- **Assignment**: No line before the one containing "Viewport: 731px width, 355px height." is to be output; retype exactly that line and all lines that follow it to the end of the records.

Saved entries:
====================

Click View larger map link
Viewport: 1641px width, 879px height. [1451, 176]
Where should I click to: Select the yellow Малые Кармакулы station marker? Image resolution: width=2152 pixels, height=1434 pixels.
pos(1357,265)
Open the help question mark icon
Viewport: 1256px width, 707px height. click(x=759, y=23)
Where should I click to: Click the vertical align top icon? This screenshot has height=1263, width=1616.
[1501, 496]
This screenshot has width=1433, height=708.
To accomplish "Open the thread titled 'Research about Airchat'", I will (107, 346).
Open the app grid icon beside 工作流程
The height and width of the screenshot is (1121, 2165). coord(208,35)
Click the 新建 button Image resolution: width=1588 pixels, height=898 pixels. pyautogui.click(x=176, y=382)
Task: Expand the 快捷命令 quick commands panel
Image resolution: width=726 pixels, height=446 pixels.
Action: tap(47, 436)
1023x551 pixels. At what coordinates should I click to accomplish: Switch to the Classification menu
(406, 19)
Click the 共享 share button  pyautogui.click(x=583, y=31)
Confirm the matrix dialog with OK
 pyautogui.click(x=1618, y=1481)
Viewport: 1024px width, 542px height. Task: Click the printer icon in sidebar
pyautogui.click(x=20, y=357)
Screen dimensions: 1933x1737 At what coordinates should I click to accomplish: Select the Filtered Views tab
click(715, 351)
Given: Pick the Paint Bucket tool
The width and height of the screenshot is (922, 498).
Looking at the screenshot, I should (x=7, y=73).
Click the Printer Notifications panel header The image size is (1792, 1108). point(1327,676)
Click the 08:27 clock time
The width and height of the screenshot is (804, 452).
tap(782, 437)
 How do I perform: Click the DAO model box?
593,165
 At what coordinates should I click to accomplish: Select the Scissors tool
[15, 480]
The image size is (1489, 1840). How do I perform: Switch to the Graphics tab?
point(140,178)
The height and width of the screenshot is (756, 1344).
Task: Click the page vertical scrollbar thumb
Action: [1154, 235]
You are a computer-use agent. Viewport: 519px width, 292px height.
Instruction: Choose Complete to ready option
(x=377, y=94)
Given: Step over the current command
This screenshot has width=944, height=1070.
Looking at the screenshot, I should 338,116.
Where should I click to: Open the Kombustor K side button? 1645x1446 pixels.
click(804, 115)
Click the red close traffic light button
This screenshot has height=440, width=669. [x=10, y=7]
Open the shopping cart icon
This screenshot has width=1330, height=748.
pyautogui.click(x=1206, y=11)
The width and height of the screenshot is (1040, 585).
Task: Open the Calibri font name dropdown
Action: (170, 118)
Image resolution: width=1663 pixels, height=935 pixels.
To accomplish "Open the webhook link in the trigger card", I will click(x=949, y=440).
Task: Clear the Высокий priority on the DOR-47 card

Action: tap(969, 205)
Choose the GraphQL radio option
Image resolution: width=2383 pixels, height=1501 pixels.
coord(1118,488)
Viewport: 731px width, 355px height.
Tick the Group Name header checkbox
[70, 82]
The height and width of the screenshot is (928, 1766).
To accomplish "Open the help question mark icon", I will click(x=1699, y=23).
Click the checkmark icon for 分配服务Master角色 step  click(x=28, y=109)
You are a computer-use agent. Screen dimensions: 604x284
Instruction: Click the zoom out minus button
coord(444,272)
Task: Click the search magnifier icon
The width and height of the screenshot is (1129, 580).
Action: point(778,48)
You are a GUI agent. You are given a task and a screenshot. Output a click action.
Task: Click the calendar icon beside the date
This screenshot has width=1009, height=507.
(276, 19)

====================

- **Reply**:
Viewport: 731px width, 355px height.
Tick the Group Name header checkbox
[70, 82]
The height and width of the screenshot is (928, 1766).
To accomplish "Open the help question mark icon", I will click(x=1699, y=23).
Click the checkmark icon for 分配服务Master角色 step  click(x=28, y=109)
You are a computer-use agent. Screen dimensions: 604x284
Instruction: Click the zoom out minus button
coord(444,272)
Task: Click the search magnifier icon
The width and height of the screenshot is (1129, 580).
Action: point(778,48)
You are a GUI agent. You are given a task and a screenshot. Output a click action.
Task: Click the calendar icon beside the date
This screenshot has width=1009, height=507.
(276, 19)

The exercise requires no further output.